Data records |
----------
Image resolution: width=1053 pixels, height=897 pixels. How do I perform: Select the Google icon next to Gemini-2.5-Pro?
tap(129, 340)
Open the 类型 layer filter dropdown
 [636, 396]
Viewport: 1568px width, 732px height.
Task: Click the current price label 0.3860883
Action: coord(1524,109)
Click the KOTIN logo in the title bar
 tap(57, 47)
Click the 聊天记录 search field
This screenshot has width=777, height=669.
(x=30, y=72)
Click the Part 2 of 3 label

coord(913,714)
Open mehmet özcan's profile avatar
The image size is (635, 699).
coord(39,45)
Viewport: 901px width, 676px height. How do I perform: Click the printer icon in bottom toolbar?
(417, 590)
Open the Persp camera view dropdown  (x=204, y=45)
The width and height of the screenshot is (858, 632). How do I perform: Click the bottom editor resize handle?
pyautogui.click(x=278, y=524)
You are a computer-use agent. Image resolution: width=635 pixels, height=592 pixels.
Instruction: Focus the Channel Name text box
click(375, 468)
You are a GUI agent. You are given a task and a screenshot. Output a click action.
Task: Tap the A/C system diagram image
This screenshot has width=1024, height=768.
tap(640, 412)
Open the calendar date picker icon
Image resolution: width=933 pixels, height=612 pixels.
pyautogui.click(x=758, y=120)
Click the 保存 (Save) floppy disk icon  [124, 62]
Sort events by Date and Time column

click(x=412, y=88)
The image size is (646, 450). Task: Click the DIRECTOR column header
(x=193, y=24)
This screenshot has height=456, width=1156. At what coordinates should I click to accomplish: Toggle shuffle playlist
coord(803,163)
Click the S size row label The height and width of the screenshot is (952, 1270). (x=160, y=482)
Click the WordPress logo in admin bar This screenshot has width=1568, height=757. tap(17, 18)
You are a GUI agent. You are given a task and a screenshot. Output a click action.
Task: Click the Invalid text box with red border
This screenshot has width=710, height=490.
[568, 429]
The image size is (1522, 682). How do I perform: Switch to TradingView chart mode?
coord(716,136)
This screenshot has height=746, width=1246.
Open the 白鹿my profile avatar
----------
To do |
Every line of the material is to be transcribed exactly.

Exercise output |
Image resolution: width=1053 pixels, height=897 pixels. How do I perform: Select the Google icon next to Gemini-2.5-Pro?
tap(129, 340)
Open the 类型 layer filter dropdown
 [636, 396]
Viewport: 1568px width, 732px height.
Task: Click the current price label 0.3860883
Action: coord(1524,109)
Click the KOTIN logo in the title bar
 tap(57, 47)
Click the 聊天记录 search field
This screenshot has width=777, height=669.
(x=30, y=72)
Click the Part 2 of 3 label

coord(913,714)
Open mehmet özcan's profile avatar
The image size is (635, 699).
coord(39,45)
Viewport: 901px width, 676px height. How do I perform: Click the printer icon in bottom toolbar?
(417, 590)
Open the Persp camera view dropdown  (x=204, y=45)
The width and height of the screenshot is (858, 632). How do I perform: Click the bottom editor resize handle?
pyautogui.click(x=278, y=524)
You are a computer-use agent. Image resolution: width=635 pixels, height=592 pixels.
Instruction: Focus the Channel Name text box
click(375, 468)
You are a GUI agent. You are given a task and a screenshot. Output a click action.
Task: Tap the A/C system diagram image
This screenshot has width=1024, height=768.
tap(640, 412)
Open the calendar date picker icon
Image resolution: width=933 pixels, height=612 pixels.
pyautogui.click(x=758, y=120)
Click the 保存 (Save) floppy disk icon  [124, 62]
Sort events by Date and Time column

click(x=412, y=88)
The image size is (646, 450). Task: Click the DIRECTOR column header
(x=193, y=24)
This screenshot has height=456, width=1156. At what coordinates should I click to accomplish: Toggle shuffle playlist
coord(803,163)
Click the S size row label The height and width of the screenshot is (952, 1270). (x=160, y=482)
Click the WordPress logo in admin bar This screenshot has width=1568, height=757. tap(17, 18)
You are a GUI agent. You are given a task and a screenshot. Output a click action.
Task: Click the Invalid text box with red border
This screenshot has width=710, height=490.
[568, 429]
The image size is (1522, 682). How do I perform: Switch to TradingView chart mode?
coord(716,136)
This screenshot has height=746, width=1246.
Open the 白鹿my profile avatar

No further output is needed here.